## Task inputs
[Start of section]
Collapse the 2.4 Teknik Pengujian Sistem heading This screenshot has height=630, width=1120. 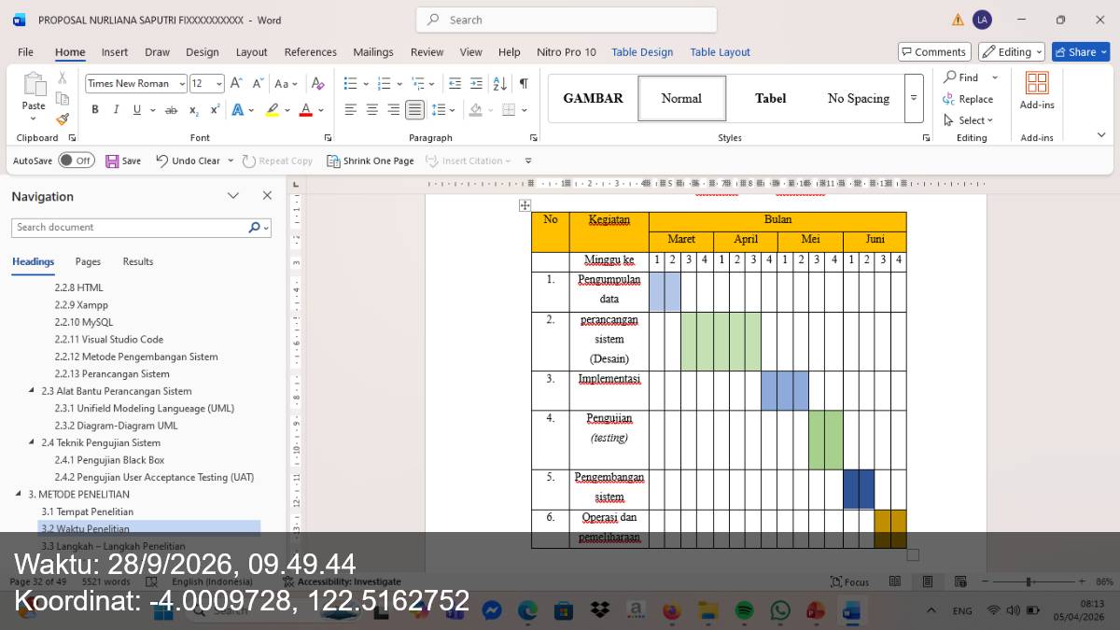(33, 443)
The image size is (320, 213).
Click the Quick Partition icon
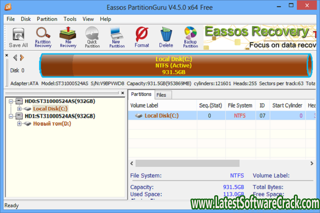click(92, 37)
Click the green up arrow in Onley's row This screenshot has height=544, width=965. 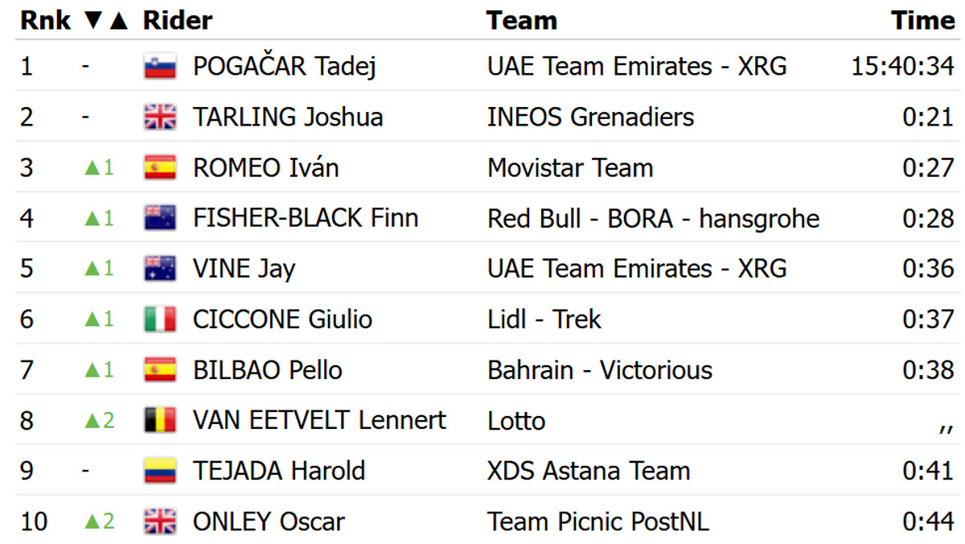coord(92,521)
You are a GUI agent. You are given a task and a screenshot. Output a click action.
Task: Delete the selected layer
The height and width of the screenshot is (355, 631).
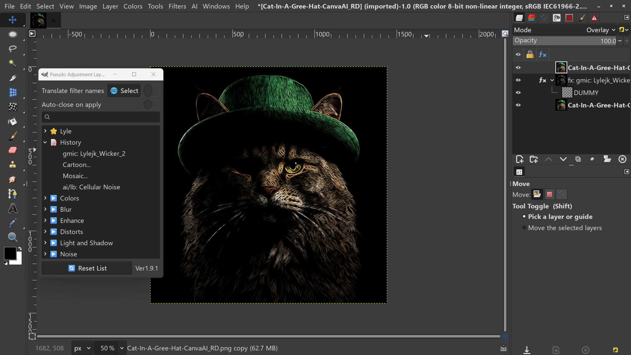[622, 159]
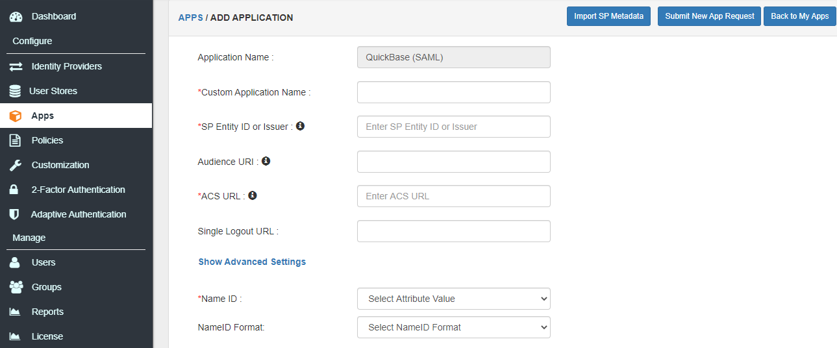Follow the APPS breadcrumb link
Image resolution: width=837 pixels, height=348 pixels.
tap(190, 18)
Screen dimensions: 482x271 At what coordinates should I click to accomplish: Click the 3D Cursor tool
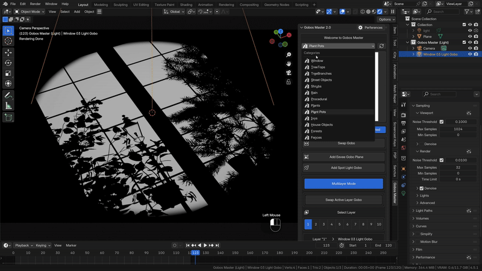8,41
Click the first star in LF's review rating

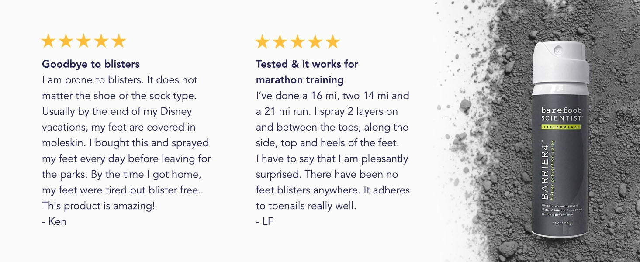[262, 42]
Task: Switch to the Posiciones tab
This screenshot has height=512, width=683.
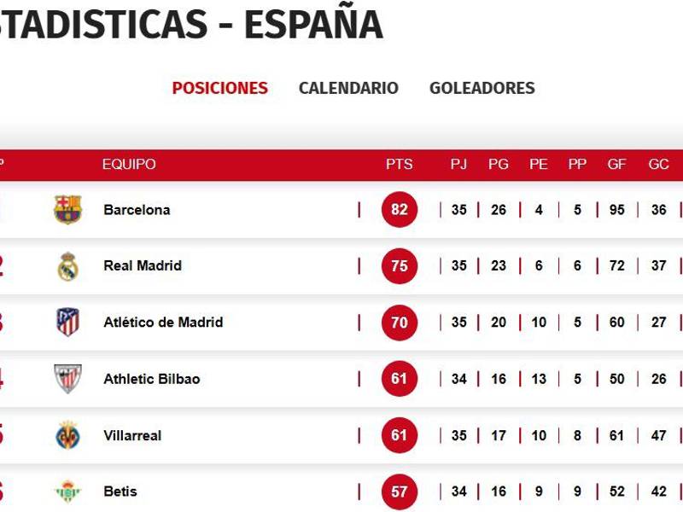Action: (x=219, y=88)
[End of section]
## What you will do
Leave the pictures out and restate exactly the lines from the one that has "Task: Switch to the Posiciones tab" through the final line of the entries above, both ends included.

## Answer to the exercise
Task: Switch to the Posiciones tab
This screenshot has height=512, width=683.
Action: (x=219, y=88)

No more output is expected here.